İstanbul Medipol Üniversitesi Öğretim Üyesi Doç. Dr. Abdurrahman Babacan, Berlin’de düzenlenen ‘Libya Zirvesi’nin sonuçlarını değerlendirdi.
Babacan yaptığı yazılı açıklamada, zirveye katılan aktörlerin Libya ile ilgili farklı ajandalara sahip olduğunu kaydederek, metinde geçen "silah ambargosuna saygı’ ibaresinin ise muğlaklık barındırdığını ifade etti.
Bildirinin genelinde yapıcılık ile birlikte muğlaklığın izlerinin net bir şekilde görüldüğünü belirten Babacan şu değerlendirmelerde bulundu:
“Bildiride, silah ambargosu delindiğinde nasıl bir yaptırım uygulanabileceğine ilişkin ek bir ibarenin yer almaması, ateşkese giden yolda taraflardan birisinin doğru şekilde yürümeyi reddetmesi durumunda, ki Hafter şimdiden buna başladı, buna verilecek cevabın neler olacağına ilişkin somutlaştırmalara ihtiyaç olduğu muhakkak.

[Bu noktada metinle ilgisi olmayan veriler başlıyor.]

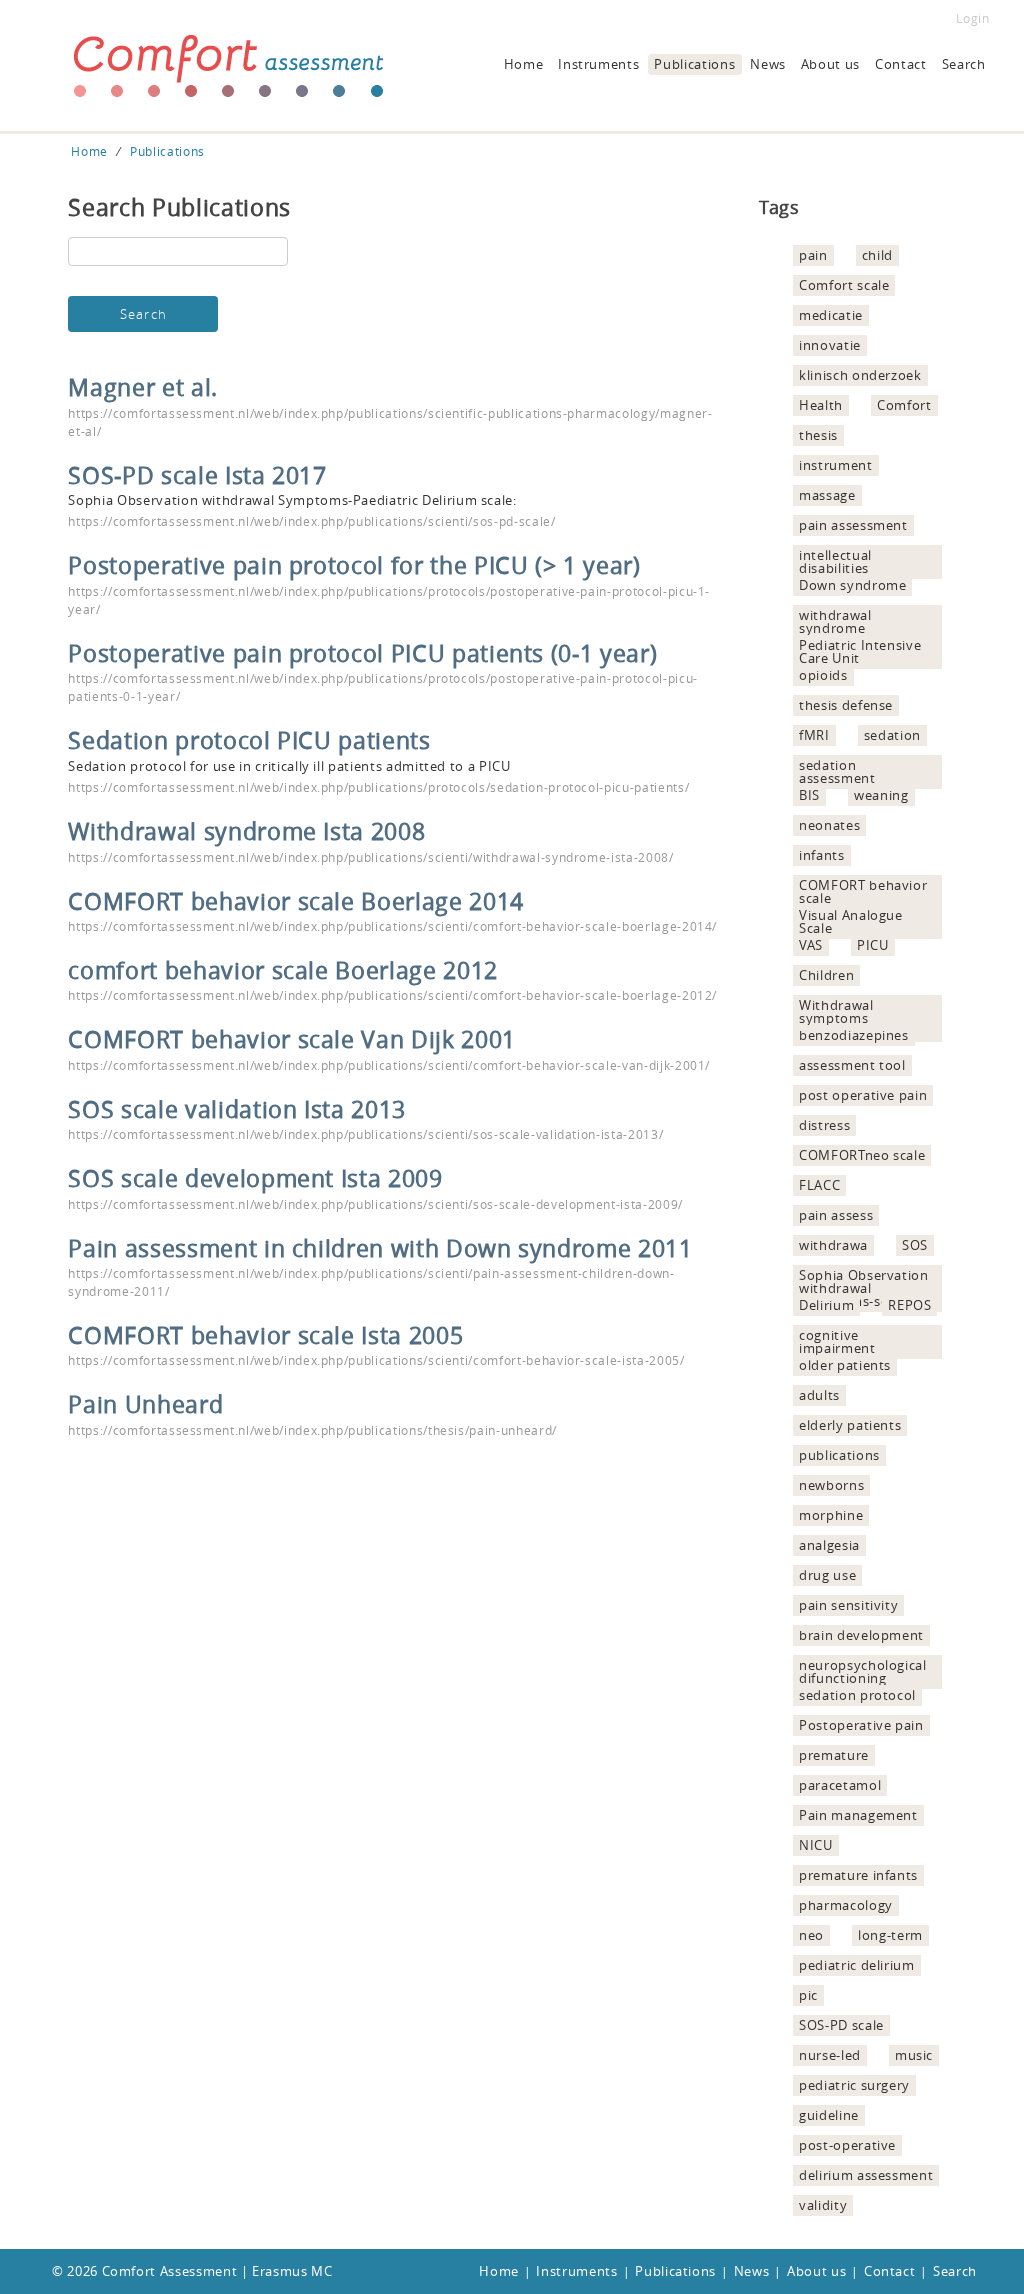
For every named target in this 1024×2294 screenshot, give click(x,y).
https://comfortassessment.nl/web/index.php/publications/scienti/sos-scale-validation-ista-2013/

Bu bağlamda Batılı ülkelerin, Hafter’in dış destekçilerine özellikle Mısır ve BAE ne derece somut ve kararlı bir baskı uygulayacakları ayrı bir soru işareti.Yine tarafların üzerinde mutabık kaldıkları şekliyle, Libya’nın ulusal petrol şirketi olan NOC’nin Libya petrolünü satmakla tek yetkili kurum olarak tasdikinin uygulamadaki sürdürülebilirliği sorusu da bir başka önemli husus.”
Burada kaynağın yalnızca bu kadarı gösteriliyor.